About Manheim Township
Manheim Township was established as one of Lancaster County’s first Townships in 1729. In the early days, Pennsylvania Townships served only as convenient tax assessment units with no elected officials. However, this changed in 1834 with the first generation of laws establishing municipal governments and their electoral and leadership structure and duties.
Manheim Township was established initially as a Second Class Township and remained so from 1834 to 1952. In 1952, the community voted to elevate Manheim Township to a Township of the First Class as classified by the Commonwealth of Pennsylvania. The Township is and remains the only First Class Township in Lancaster County.
Today, the Township is a full service community that operates under the "council/manager" form of government and provides its citizens with public safety, recreation and administrative services and a variety of community programs and public facilities.
General Location and Geography
The Township is located in central Lancaster County and occupies approximately 22.6 square miles and is roughly 7.5 miles wide and 3.2 miles long. The Township is situated immediately north of the City of Lancaster, which serves as the County seat of government. The Township's east and west boundaries are generally determined by natural features, the Conestoga River and Little Conestoga Creek respectfully, whereas the northern and southern boundaries are man-made lines. Annexation of land by the City of Lancaster beginning in 1931 and ending in 1952 has resulted in a very irregular southern boundary that includes "islands" of Township land area completely surrounded by Lancaster City.
In addition to the City of Lancaster, Manheim Township is contiguous to Warwick Township to the north, West Earl Township to the northeast, Upper Leacock Township and East Lampeter Township to the east, Lancaster Township to the southeast and southwest, East Hempfield Township and East Petersburg Borough to the west, and Penn Township to the northwest.
Convenient linkages to major transportation routes through the Lancaster metropolitan area are available to Township residents and businesses. Two Federal (US Route 222 and 30), and seven State roads (PA Routes 283, 4011, 72, 501, 272, 23 and 230) connect the Township to the region. The proximity of the City of Lancaster to many larger eastern cities, provides Manheim Township residents with convenient access to Philadelphia, Baltimore, and Wilmington, and reasonable access to New York, Pittsburgh and Washington, D.C.
Airline and commuter rail service is also available to residents of Manheim Township. The Township hosts the Lancaster Aiport, with daily communter air service. The Lancaster Amtrak Station provides daily east and west rail service on the Keystone Corridor.
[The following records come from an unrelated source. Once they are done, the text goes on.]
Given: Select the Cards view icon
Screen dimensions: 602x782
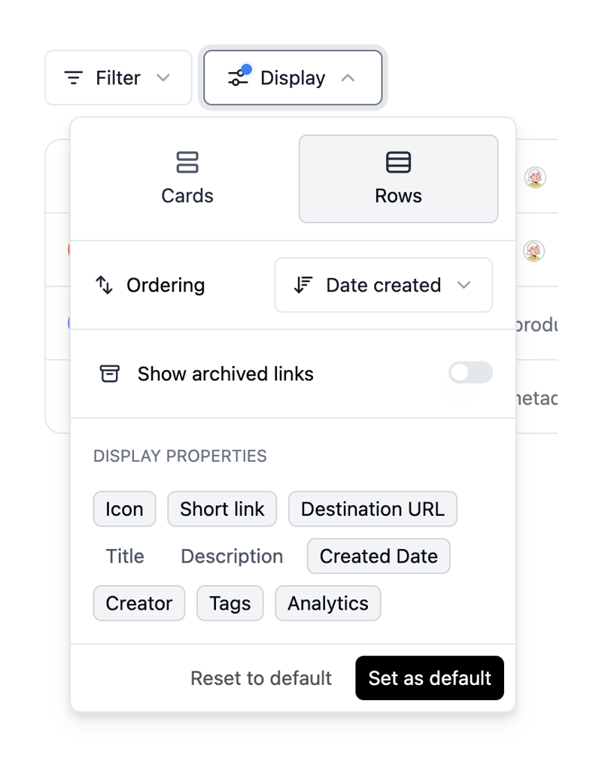Looking at the screenshot, I should coord(187,162).
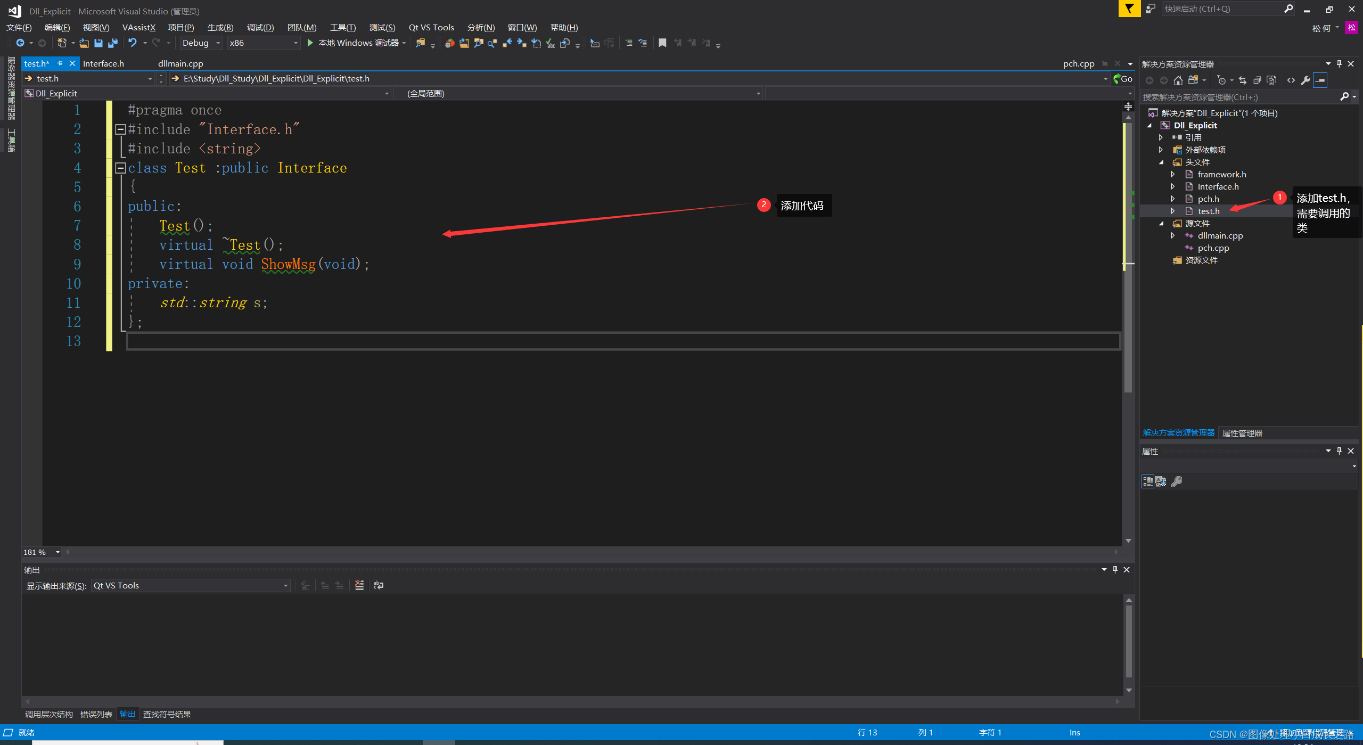Change the 181% editor zoom level
The image size is (1363, 745).
tap(41, 552)
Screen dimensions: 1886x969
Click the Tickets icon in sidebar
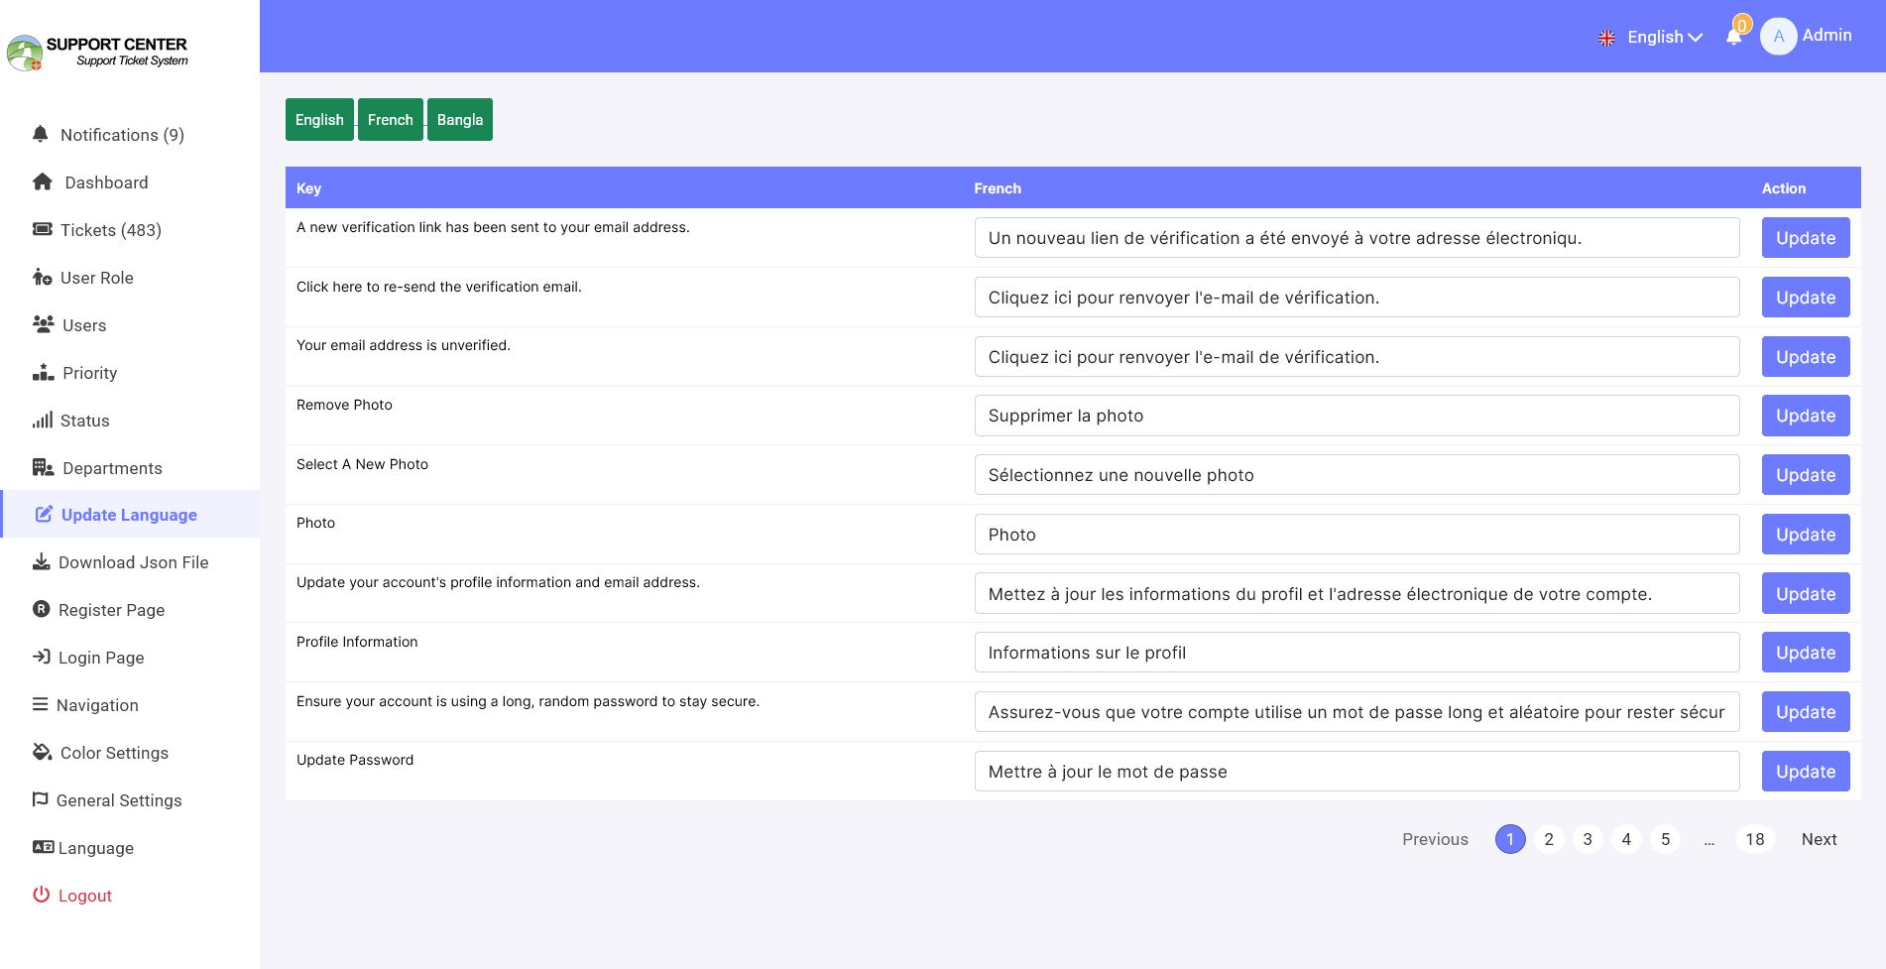42,230
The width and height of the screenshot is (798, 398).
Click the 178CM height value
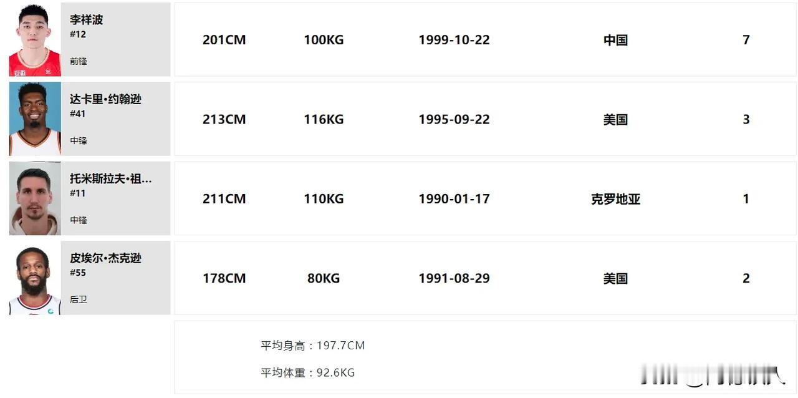224,278
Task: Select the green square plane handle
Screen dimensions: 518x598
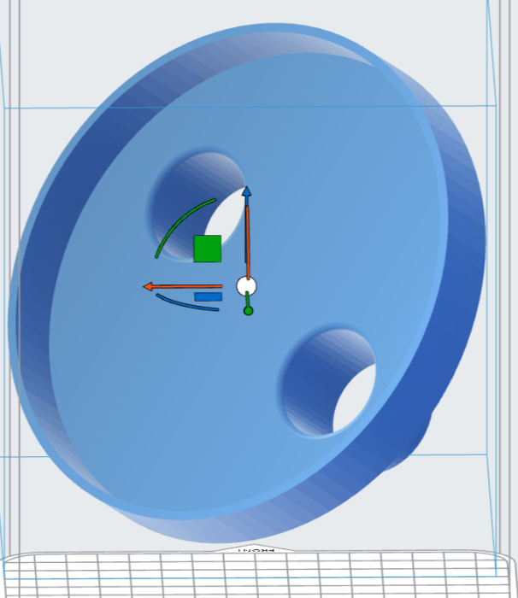Action: (207, 249)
Manheim Township has had a long history of population growth. The earliest US census figures reveal a total population of 780 residents in Manheim Township in the year 1790 (the first US Census). The Township has grown continuously in each following census. Prior to 1980, Manheim Township's growth had outpaced the majority of municipalities in Lancaster County. As a result, with the exception of the City of Lancaster, Manheim Township currently is the second largest municipality in population in Lancaster County behind only the City of Lancaster with a population of of 38,113 in (2010), which was an increase of 13.1% since the Census 2000 population of 33,697.
The historic population growth trends of the Township provide some insight to the anticipated growth of the future. Although the Township population continues to increase, the period from 1990 to 2000 experienced an increase in population change over the decade of 16.68% from 28,880.
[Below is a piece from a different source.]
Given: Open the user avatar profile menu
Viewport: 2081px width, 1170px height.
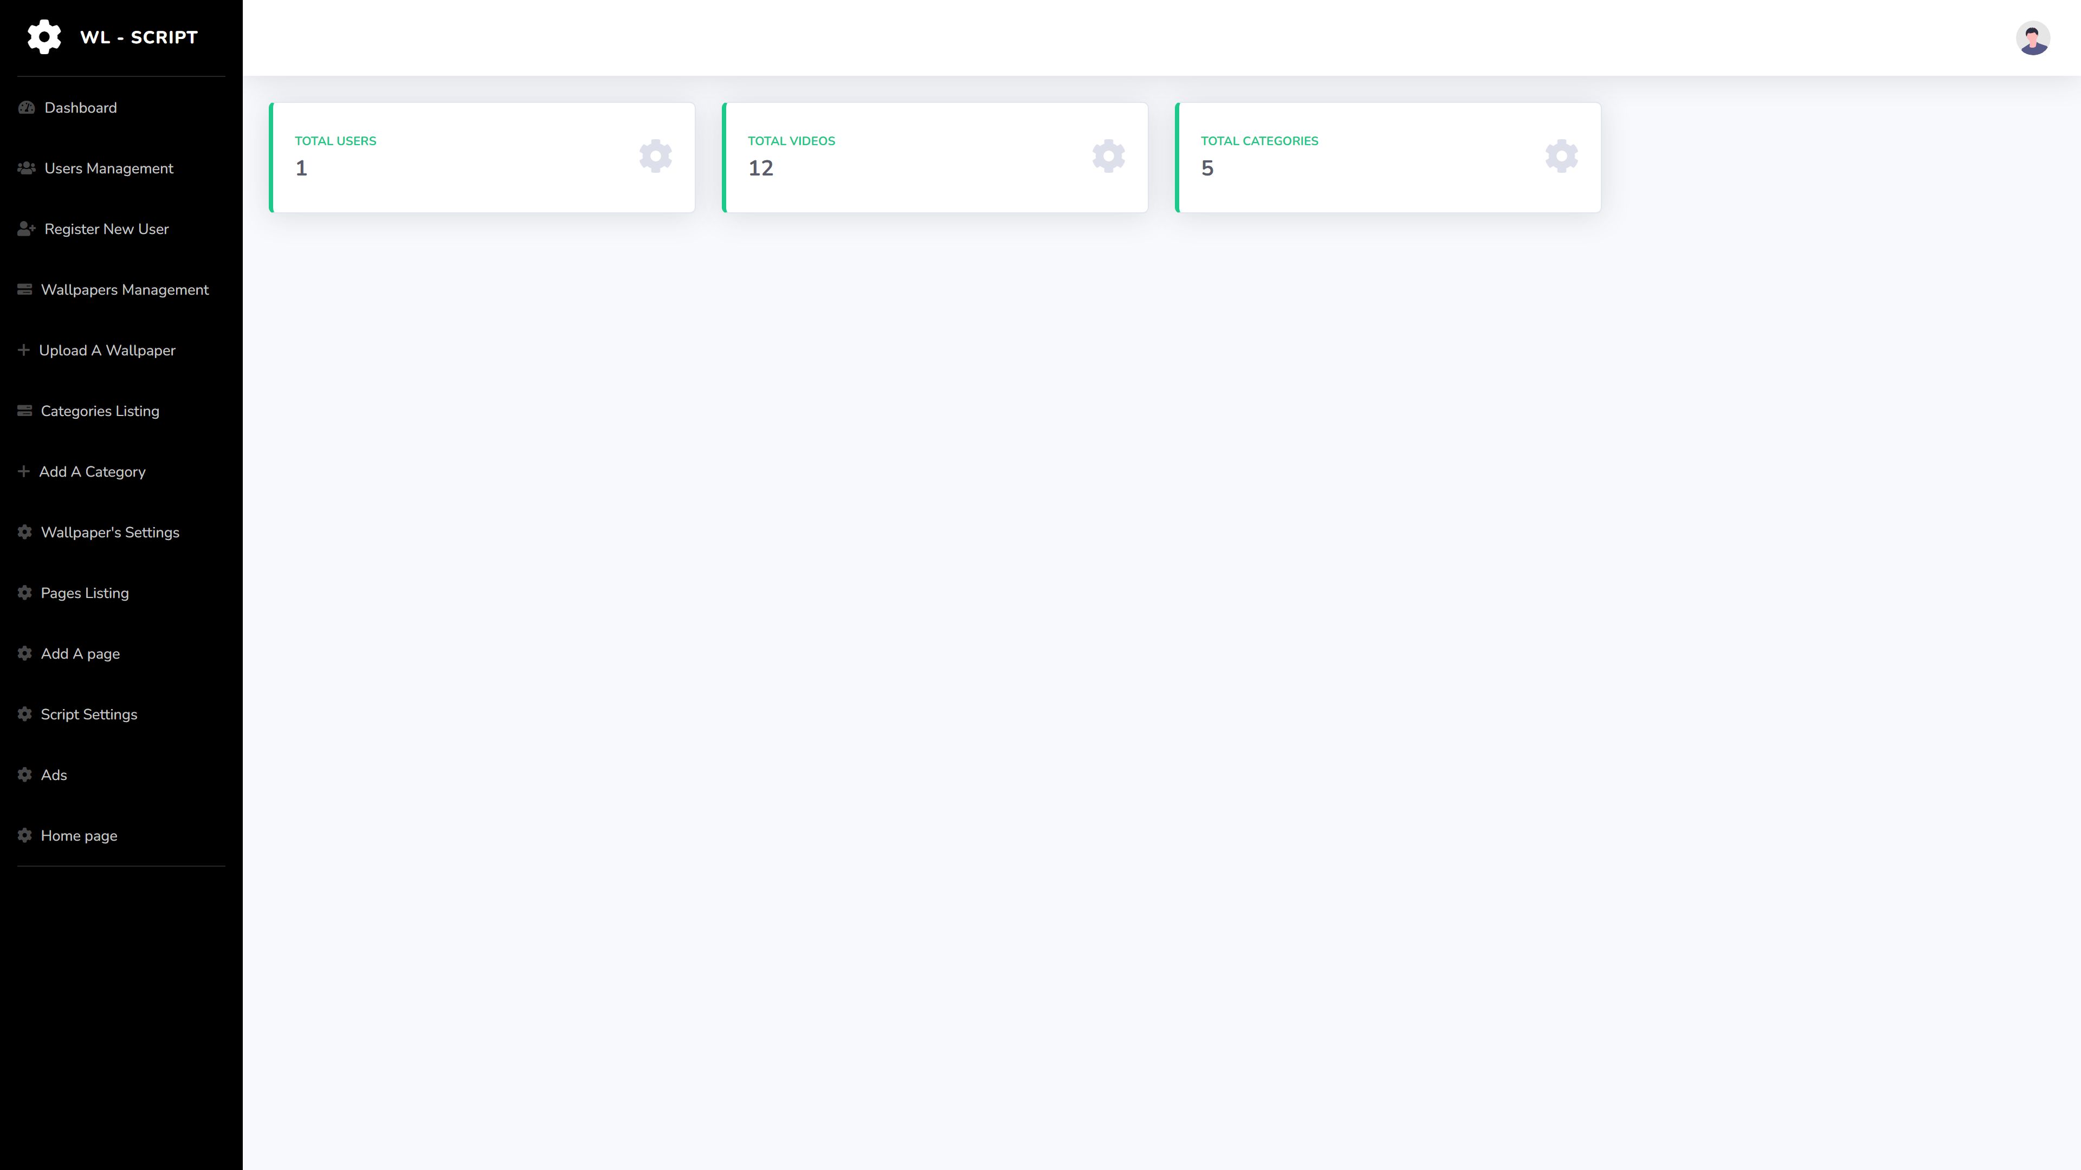Looking at the screenshot, I should pyautogui.click(x=2033, y=38).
For over 200 years since its establishment, Manheim Township would have been described as a small and tranquil farming community. The Township’s topography and proximity to suitable farm land and transportation helped to stimulate a stable rural economy at the edge of the City of Lancaster. However, the Township historically has been host to schools and various businesses that defined the community.
The character of the community has changed gradually over the last five or six decades from its original rural farming community to a more rapidly growing suburban “bedroom” community. The Township still hosts rural lands in its northeast quadrant. However, being bisected by New Holland Pike (PA 23), US 222, Oregon Pike (PA 272), Lititz Pike (PA 501) and Manheim Pike (PA 72) and US 30, the Township has remained an attractive place to live and conduct business that is most accessible to may community centers in the region.
Economic Development and Growth
Convenient access to the City of Lancaster and surrounding communities has added to the desirableness of living in Manheim Township, which has also contributed to the growth and development trends for residential and non-residential patterns of development. The Township’s commercial growth area has been concentrated in the southern one-third of the Township near the major road and rail systems and an ample local road network. First generation of suburban development is situated near the City of Lancaster. Newer developments and retirement communities are located in the northern two thirds of the Township.
Also contributing to the Township’s historic growth and development is the long time availability of public sewer and water services. Public water provided by the City of Lancaster has expanded into the Township and stimulated new development and business opportunities. Public sewer currently provided by the Lancaster Area Sewer Authority has a role in stimulating development and re-development of commercial and residential areas of the Township. In step with the demand and need for public safety, policing, recreation and similar support, the Township continues to plan and provide for public services to effectively and efficiently support the changing community.
Intermingled with small streams and wooded corridors, the Township continues to look for ways to manage its rapidly developing areas, while preserving some of the rural character that makes the community unique. As new developments appear and the demand for housing opportunities and business development continue, innovative approaches to development design are encouraged and required through aggressive environmental protection provisions in the zoning ordinance, natural features conservation and similar strategies to protect the community’s flood plains, and sensitive environmental areas.
Township Government and Services
For more than a century, Manheim Township has provided public services to the community and citizens. Traditionally, employees were only hired for roadwork, dragging in spring, stoning and ditch work in summer and fall, and shoveling and plowing in winter. Until the 1930s, the elected Commissioners or volunteer committees handled Township administrative functions. As Manheim Township’s population has grown and the amount and complexity of county, state, and federal regulatory and procedural requirements have expanded, the Township has employed professional staff for the purpose of managing its daily affairs. This has allowed the elected Commissioners to more effectively transact the growing volume of Township business required by law and spend time establishing important long-range policies that are then carried out by Township staff and appointed volunteers.
Today, Manheim Township’s governmental organization of elected Commissioners, volunteer boards and staff work together to provide for the safety, health, and general welfare of all Township residents. Manheim Township staff plays a vital role as the operational link between the Township elected officials, appointed volunteers, and citizens by providing communication, direct assistance, and coordination of providing public services.